Most WordPress MCP servers should ship the following tools by default. Anything beyond this should be opt-in.

For discovery and read: post_list, post_get, post_search, media_search, taxonomy_list, comment_list_pending. These are uniformly safe — the worst they can do is leak data the user has access to anyway, which the auth layer already controls. They should rarely need explicit approval after first use.

For content authoring (write but reversible): post_create_draft, post_set_title, post_set_content, post_set_excerpt, post_add_tag, post_remove_tag, post_set_featured_image. Drafts are reversible; tags can be removed; titles can be edited again. Approval per session is enough.

For publishing (intent-bearing, partially reversible): post_publish, post_unpublish, post_schedule. These change what visitors see. Approve per call.

For destructive (irreversible from the agent’s perspective): post_move_to_trash, media_delete, comment_trash. Require the i_understand_this_is_destructive: true parameter, log every call, and assume the user will read the audit log before they sleep.

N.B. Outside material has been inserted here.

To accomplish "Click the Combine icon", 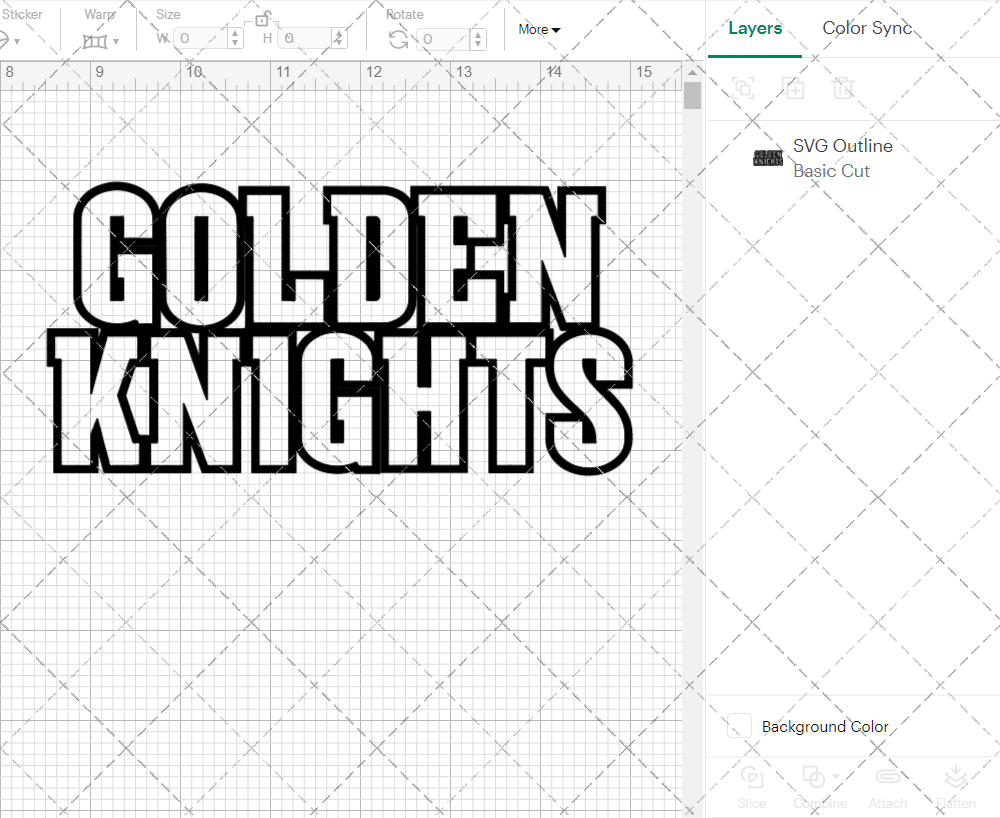I will [x=814, y=778].
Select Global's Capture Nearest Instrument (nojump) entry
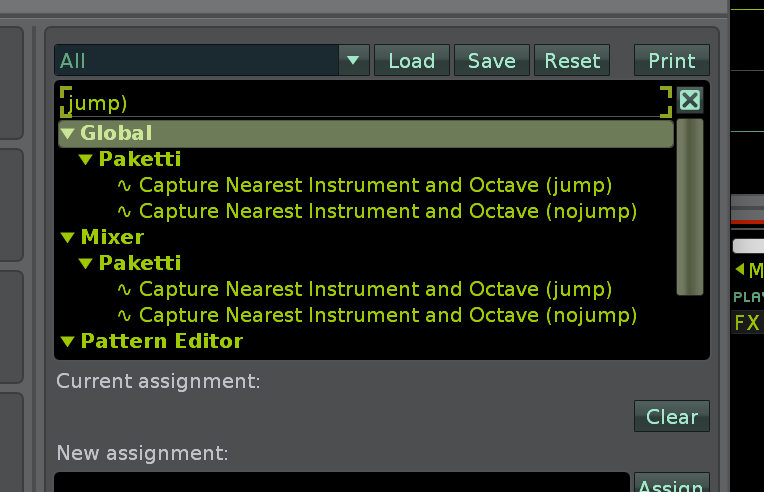The height and width of the screenshot is (492, 764). pyautogui.click(x=387, y=211)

What to not ship by default, even if you’re tempted: anything that touches user accounts (user_create, user_set_role), anything that touches site settings (option_set, theme_activate), anything that runs arbitrary code (plugin_install, update_run). These belong in a separate admin_* tool family, gated behind explicit per-conversation enablement.

Resources, briefly

MCP also lets you expose resources — read-only blobs the client can fetch directly without calling a tool. The clearest fit for WordPress:

A single resource that returns the site map (site://structure) — an outline of pages, categories, tags, and primary navigation. This gives the model topological context without forcing it to call post_list and walk the result. Cache it; serve it cheaply.

A resource per published post (post://{slug}) — the rendered content, plus metadata. Lets the model retrieve a specific post by name without needing to know the ID. Pairs well with the search tool: post_search returns slugs, the model reads the resource.

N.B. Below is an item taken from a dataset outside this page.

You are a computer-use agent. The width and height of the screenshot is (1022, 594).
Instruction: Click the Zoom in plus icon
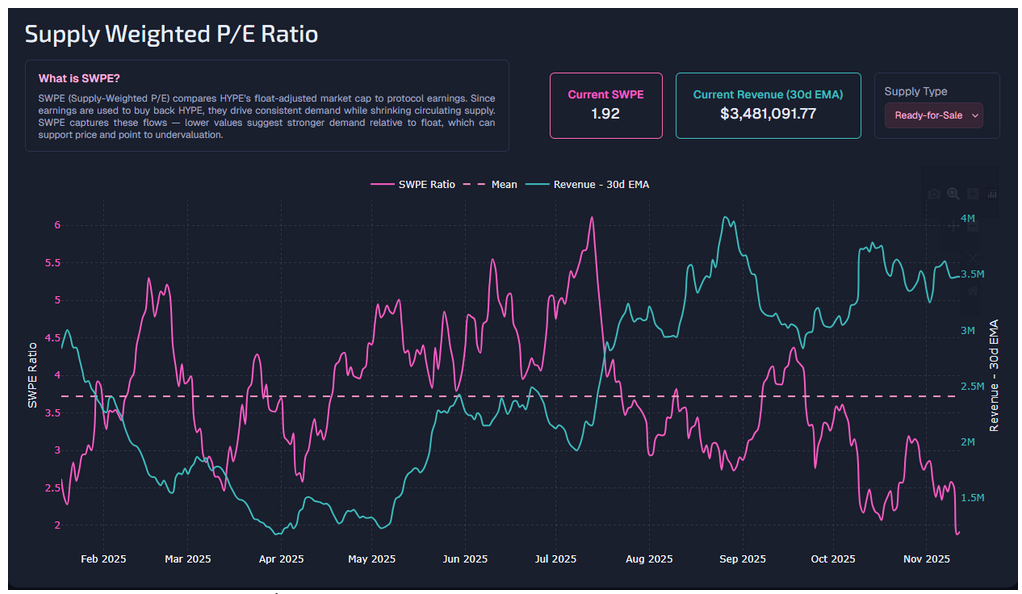point(973,193)
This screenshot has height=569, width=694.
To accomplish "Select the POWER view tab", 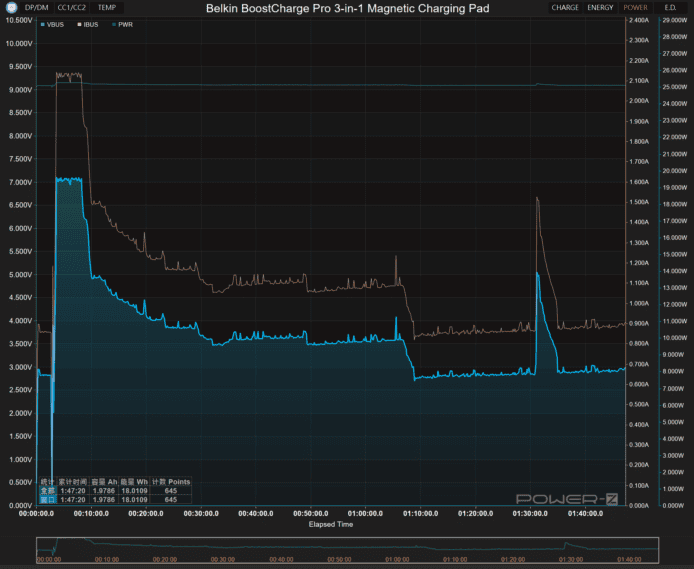I will pyautogui.click(x=636, y=8).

A resource for author profiles (author://{username}) if your site has multiple contributors. Helps the model attribute content correctly.

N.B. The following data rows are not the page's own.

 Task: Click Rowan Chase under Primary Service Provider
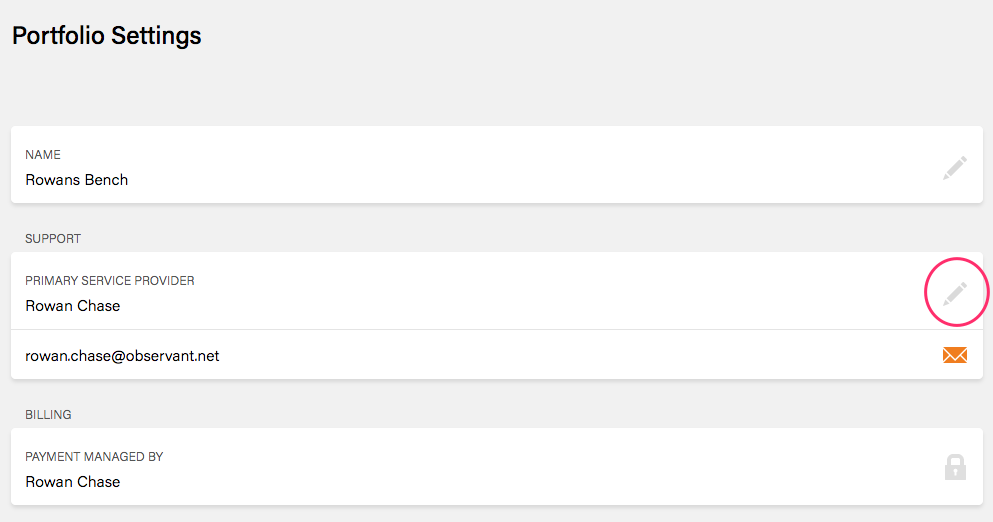click(73, 306)
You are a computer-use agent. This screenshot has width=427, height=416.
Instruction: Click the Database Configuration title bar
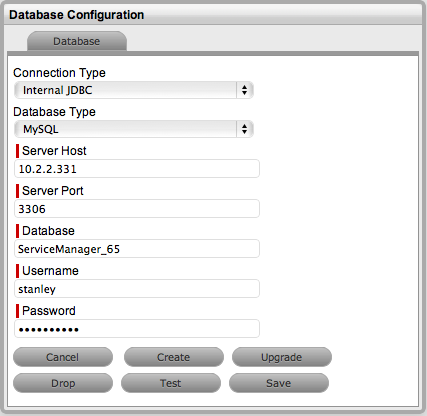[x=213, y=15]
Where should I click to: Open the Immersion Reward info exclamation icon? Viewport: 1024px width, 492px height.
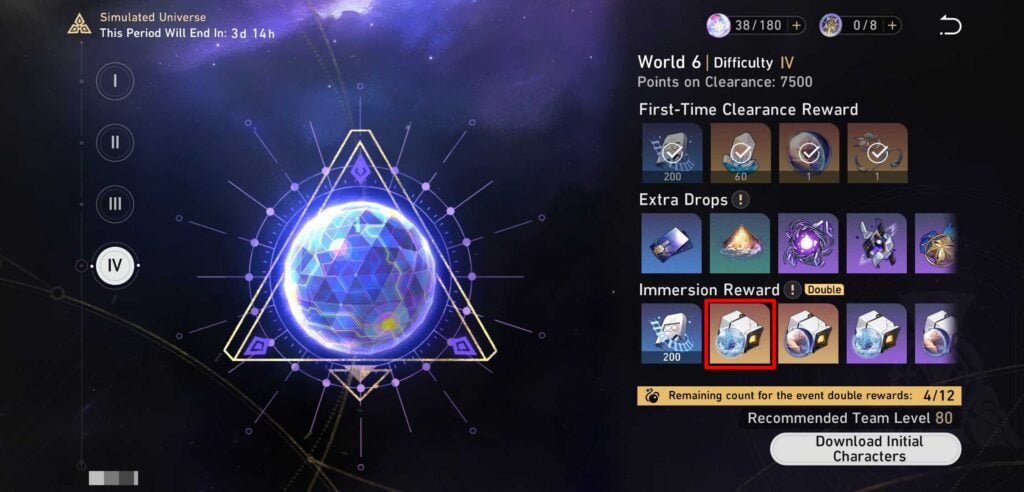click(792, 289)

What you should not expose as resources: anything sensitive (drafts, private posts, internal comments), anything that requires fresh data each call (analytics, sales numbers), anything large enough to blow the context window (the entire post archive).

A starter schema

If you want to ship today, here’s a working starter — eight tools, two resources, scoped for a Editor-equivalent role:

const TOOLS = [
  { name: 'post_search',          args: ['query', 'limit?'] },
  { name: 'post_get',             args: ['post_id'] },
  { name: 'post_list_drafts',     args: ['limit?', 'author?'] },
  { name: 'post_create_draft',    args: ['title', 'content', 'tags?'] },
  { name: 'post_set_title',       args: ['post_id', 'title'] },
  { name: 'post_set_content',     args: ['post_id', 'content'] },
  { name: 'post_publish',         args: ['post_id'] },
  { name: 'post_unpublish',       args: ['post_id'] },
];

const RESOURCES = [
  { uri: 'site://structure', mime: 'application/json' },
  { uri: 'post://{slug}',    mime: 'text/html' },
];

That’s enough to give an agent meaningful authoring superpowers, and small enough that you can audit every call category in one head-pass. Grow from there based on what your users actually ask for — not what the REST API happens to support.

Closing the loop

If you’ve read all four pages of the cluster — the pillar, the setup guide, the auth spoke, and this one — you have a complete starting point for a production-grade WordPress MCP server.

What I’d build next, if I were continuing past this cluster: a small npm package that ships these eight tools, a configurable role-to-tool mapping, audit logging out of the box, and a wp-cli adapter so the same surface works against any WordPress site without writing custom REST calls. That’s the seed of a real plugin. If you ship something in this direction, I want to read about it.